Everything from the line containing "Viewport: 1079px width, 1452px" through the line containing "Select the Onset" in the listing below should be copied exactly, and nothing more.

• Data excerpts:
• • • •

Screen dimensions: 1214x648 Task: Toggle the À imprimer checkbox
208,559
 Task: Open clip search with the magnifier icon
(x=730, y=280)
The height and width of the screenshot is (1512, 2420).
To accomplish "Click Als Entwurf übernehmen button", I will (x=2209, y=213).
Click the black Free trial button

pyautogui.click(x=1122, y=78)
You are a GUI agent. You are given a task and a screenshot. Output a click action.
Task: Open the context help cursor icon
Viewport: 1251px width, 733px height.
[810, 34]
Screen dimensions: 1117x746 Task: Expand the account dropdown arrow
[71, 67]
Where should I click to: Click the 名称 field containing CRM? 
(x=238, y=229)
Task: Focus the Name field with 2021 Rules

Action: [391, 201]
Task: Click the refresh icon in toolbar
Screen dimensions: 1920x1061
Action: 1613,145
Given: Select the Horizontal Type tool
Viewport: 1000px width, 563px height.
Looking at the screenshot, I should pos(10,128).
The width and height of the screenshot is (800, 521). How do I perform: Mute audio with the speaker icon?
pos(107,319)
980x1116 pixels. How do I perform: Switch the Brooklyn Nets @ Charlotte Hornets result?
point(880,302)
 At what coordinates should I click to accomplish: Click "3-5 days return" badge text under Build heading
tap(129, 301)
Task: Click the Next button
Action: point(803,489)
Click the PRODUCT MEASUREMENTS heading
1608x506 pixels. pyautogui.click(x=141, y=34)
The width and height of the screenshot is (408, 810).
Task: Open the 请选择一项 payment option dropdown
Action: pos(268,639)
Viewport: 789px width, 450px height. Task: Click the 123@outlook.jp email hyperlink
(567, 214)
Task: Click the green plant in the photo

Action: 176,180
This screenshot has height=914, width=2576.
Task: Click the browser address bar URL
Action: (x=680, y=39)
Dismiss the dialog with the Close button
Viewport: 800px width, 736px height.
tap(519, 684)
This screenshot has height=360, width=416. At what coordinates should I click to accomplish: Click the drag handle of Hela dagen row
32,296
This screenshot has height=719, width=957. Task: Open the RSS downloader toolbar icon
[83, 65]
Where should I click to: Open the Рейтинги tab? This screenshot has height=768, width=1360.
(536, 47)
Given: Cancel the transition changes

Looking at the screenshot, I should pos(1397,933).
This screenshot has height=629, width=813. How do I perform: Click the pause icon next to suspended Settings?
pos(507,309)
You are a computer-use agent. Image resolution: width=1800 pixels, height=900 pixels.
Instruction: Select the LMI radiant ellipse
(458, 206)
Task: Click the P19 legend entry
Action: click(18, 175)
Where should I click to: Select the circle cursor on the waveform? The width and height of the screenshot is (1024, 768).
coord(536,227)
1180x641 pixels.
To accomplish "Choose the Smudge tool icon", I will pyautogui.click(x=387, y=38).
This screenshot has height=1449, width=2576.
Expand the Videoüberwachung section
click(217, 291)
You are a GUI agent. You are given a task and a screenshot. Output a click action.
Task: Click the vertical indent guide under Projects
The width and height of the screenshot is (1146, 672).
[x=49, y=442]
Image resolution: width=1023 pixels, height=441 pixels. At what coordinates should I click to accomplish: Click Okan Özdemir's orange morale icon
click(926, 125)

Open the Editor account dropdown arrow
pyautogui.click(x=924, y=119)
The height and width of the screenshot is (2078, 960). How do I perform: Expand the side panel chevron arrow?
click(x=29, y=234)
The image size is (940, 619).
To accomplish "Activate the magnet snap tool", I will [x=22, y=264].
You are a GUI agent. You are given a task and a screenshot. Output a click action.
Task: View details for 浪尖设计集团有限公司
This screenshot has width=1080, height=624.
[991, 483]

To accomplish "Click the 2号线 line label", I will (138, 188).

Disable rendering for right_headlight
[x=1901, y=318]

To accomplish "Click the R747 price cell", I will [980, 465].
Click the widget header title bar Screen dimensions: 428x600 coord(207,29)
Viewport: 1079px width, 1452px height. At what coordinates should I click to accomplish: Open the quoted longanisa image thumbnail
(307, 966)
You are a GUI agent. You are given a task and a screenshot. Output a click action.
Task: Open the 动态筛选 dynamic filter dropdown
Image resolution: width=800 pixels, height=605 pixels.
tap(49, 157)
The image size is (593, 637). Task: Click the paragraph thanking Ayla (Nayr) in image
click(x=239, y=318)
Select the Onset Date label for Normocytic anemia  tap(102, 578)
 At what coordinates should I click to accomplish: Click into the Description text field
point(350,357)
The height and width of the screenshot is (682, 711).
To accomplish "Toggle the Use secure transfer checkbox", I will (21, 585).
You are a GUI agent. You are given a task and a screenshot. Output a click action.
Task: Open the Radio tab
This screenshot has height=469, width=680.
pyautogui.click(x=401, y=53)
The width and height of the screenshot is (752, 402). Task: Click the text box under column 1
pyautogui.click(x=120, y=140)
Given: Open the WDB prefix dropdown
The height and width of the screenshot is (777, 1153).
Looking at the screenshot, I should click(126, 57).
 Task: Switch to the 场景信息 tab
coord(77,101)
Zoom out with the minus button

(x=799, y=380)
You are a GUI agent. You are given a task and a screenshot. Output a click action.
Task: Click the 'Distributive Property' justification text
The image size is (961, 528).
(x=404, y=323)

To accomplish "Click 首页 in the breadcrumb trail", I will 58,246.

• • • •

• Written response:
Viewport: 1079px width, 1452px height. At what coordinates should I click to accomplish: Open the quoted longanisa image thumbnail
(307, 966)
You are a GUI agent. You are given a task and a screenshot. Output a click action.
Task: Open the 动态筛选 dynamic filter dropdown
Image resolution: width=800 pixels, height=605 pixels.
tap(49, 157)
The image size is (593, 637). Task: Click the paragraph thanking Ayla (Nayr) in image
click(x=239, y=318)
Select the Onset Date label for Normocytic anemia  tap(102, 578)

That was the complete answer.